### GIVEN DATA
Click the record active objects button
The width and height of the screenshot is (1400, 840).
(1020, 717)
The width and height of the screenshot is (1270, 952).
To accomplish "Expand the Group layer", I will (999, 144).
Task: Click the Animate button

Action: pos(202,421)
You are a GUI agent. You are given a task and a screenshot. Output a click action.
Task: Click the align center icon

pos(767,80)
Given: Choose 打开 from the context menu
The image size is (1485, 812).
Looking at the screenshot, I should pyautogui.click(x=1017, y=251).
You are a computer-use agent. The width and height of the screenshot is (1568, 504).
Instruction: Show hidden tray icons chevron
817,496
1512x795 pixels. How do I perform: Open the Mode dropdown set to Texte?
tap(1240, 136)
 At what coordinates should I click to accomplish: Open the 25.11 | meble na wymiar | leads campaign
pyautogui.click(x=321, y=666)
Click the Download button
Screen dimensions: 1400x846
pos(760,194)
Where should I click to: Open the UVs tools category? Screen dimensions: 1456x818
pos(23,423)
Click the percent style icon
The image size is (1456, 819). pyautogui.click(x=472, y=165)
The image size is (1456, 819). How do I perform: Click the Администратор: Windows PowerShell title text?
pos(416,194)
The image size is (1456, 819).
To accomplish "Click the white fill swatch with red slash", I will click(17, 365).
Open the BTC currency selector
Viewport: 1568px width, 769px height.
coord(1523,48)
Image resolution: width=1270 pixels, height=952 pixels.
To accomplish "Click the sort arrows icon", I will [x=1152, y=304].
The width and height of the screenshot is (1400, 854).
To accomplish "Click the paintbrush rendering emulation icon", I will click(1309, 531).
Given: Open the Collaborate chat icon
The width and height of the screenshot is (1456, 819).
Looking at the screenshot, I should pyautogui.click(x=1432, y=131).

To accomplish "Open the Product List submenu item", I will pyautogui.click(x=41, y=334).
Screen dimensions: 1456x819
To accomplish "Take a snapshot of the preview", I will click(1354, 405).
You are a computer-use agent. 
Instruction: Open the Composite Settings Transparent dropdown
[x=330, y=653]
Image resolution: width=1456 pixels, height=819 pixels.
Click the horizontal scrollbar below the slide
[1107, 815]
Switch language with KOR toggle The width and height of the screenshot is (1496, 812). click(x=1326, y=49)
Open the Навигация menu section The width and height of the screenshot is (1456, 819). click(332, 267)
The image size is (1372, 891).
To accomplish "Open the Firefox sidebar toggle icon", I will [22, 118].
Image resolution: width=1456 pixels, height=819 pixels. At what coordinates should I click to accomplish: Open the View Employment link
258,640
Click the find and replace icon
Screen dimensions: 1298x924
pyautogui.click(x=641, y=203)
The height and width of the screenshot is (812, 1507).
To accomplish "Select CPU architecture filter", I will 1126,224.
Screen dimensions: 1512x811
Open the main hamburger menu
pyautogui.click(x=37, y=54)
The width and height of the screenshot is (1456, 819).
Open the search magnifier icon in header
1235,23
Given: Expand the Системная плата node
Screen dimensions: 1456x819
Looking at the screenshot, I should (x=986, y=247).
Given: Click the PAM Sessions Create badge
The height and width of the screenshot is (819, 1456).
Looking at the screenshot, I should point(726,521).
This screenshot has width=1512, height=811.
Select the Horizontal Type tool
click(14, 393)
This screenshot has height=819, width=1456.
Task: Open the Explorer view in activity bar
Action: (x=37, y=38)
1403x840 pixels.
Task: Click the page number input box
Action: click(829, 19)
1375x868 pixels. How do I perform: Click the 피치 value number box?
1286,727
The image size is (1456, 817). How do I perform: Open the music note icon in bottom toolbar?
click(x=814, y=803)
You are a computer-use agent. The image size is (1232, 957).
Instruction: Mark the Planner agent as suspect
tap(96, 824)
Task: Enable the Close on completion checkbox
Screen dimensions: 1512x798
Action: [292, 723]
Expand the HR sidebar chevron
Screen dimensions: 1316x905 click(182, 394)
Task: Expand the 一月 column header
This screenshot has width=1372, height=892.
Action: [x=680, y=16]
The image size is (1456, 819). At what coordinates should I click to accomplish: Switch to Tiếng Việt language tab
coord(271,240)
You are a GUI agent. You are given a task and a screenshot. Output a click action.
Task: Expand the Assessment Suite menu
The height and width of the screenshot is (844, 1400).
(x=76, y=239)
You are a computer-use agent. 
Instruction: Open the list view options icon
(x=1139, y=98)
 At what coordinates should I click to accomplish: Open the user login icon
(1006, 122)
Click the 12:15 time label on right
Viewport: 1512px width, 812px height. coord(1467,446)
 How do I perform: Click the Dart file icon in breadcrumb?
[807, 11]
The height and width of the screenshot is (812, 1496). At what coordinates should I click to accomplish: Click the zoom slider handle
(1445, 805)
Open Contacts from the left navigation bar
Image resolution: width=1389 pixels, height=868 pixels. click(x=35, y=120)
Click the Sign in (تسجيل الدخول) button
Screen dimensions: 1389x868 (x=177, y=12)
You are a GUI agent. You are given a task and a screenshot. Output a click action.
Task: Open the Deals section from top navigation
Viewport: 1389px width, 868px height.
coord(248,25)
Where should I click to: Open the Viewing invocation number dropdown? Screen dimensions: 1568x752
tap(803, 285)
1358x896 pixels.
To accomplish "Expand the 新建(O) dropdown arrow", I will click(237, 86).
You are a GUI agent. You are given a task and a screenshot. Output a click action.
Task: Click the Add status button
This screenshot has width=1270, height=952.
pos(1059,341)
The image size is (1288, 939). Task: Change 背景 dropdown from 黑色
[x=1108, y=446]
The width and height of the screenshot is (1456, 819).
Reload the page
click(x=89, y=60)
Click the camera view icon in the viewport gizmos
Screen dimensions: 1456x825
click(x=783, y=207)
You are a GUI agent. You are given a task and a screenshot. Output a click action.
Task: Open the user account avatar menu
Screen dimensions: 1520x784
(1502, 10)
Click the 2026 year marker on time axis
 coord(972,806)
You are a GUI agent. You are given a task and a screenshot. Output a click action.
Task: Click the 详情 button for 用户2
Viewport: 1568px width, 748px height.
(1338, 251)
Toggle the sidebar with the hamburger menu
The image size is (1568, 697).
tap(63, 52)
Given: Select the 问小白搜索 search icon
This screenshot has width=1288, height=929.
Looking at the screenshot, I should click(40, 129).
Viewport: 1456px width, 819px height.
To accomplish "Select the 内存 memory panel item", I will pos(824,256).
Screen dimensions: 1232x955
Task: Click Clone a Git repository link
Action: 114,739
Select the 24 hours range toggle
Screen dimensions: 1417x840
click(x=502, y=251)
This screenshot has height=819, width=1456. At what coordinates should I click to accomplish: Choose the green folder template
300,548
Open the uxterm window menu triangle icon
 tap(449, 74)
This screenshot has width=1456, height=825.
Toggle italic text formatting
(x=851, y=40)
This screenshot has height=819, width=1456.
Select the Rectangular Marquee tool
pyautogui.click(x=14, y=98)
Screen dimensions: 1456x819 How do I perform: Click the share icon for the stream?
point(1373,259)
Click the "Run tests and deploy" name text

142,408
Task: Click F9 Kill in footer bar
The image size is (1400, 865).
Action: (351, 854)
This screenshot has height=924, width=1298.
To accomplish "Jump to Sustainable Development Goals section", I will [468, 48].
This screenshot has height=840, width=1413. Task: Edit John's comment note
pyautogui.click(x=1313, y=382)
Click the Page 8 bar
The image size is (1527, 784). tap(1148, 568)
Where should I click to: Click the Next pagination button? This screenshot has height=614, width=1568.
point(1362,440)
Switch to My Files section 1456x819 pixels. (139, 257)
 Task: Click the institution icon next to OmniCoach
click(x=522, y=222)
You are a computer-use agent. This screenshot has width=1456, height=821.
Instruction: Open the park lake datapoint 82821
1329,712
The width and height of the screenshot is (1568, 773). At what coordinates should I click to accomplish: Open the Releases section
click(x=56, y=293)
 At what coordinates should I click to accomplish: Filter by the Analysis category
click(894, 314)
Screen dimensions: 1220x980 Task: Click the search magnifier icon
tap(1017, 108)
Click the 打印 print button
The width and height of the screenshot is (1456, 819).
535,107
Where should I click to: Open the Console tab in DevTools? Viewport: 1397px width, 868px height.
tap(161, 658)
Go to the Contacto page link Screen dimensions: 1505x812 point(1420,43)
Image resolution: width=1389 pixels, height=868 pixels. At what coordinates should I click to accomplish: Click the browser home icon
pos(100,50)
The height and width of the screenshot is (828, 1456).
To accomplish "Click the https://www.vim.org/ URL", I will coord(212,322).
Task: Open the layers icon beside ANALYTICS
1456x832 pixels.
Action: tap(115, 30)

### WHAT IS BEING ASKED
Looking through the data above, copy out each line in which the string "with" occurs.

### RESULT FOR THIS TASK
To accomplish "Click the white fill swatch with red slash", I will click(17, 365).
Switch language with KOR toggle The width and height of the screenshot is (1496, 812). click(x=1326, y=49)
Toggle the sidebar with the hamburger menu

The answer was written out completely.